The Ashworth matter was referred to the HTA who on the 14 of April 2008 stated that the central principle is,” that when a person dies neither that person nor their family can choose who their organs go to”. The HTA did however concede that there may be exceptional circumstances where the rules may be reconsidered however in this case they stated that the organ would be provided to the neediest candidate.
The HTA statement appears to make some assumptions of the 2004 act with regard to deceased donations in that
All deceased donations must be unconditional,
Any restrictions attaching to donations may be lawfully set aside and the donations treated as unconditional.
All deceased donations in the UK must be allocated through UK Transplant, now NHSBT ODT, the national allocation body, in accordance with the central principle of the HTA.
It appears however that the 2004 Act does not prevent directed or conditional deceased donations but actually caters for them within its statutory codes. It could possibly be established that the HTA`s power is limited to guidance only and that they have no powers to vary the words contained within the act.
Supporters of the present system argue that section 3 of the 2004 act must be read and interpreted with parliament’s true intention in mind (which is also that of the HTA and NHSBT ODT), that it should be illegal to have any restrictions placed on deceased donations.
However if you look at the principles of statutory interpretation and the case of Pickstone v Freeman  Lord Oliver stated that the basic principle of statutory interpretation is that the intention of parliament has to be ascertained from the words which it has used and those words are to be construed according to their plain and ordinary meaning.
The 2004 act is silent on conditional and directed deceased donations to that end the act should not be twisted as to provide for them.
The revised code of practice1, consent 2009, issued by the HTA stresses that for consent to be valid that it must be informed consent.

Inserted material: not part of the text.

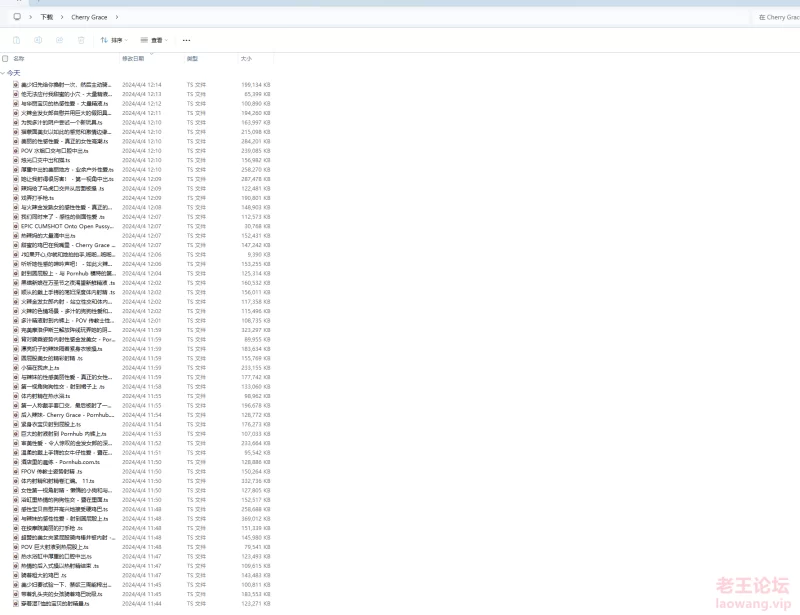Screen dimensions: 800x615
Task: Open the See more (…) toolbar menu
Action: click(x=186, y=40)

How there for does that sit with consent at common law where consent will be uninformed consent where a person’s conditions amounting to the consent given will not be provided for.  In Chatterton  Justice Bristow held consent was invalidated and destroyed when the requests to be provided for were only in form and not in reality.
So could it be said that where organs are donated with attached conditions any usage outside those conditions by the HTA in line with their own policies could amount to dealing with the organs without consent thus illegally.
An offence under section 5 of the 2004 act provides for such unauthorised usage, to take it a step further in the Crown versus Kelly Lord Justice Rose stated that ` the law does not stand still the courts on some occasion should the question arise may hold that body parts are capable of being property under section 4 of the Theft Act 1968. There for should an organ be donated and later stole the perpetrator would be open to a prosecution for theft.
Taking this in context with organ donations this may suggest that where an organ is donated with attached conditions should the regulating bodies appropriate the organ in line with their own policies that it is argued are not backed up or catered for within the HTA 2004 then any usage against the conditions of the donor would amount to an appropriation and there for a theft.
Cronin in the article `Directed and Conditional Deceased Donor Organ Donations: Laws and Misconceptions  suggests that it is only in the absence of a legal challenge to the unconditional donation principle that has prevented the court from drawing this conclusion already.
This author`s view supports the position that the 2004 act does not cater for the principles and guidelines of the HTA, that the individual living or dead should have the choice as to where their organs go and that the public may be more supportive of donating if they had a choice which in turn would increase the availability of organs and save more lives.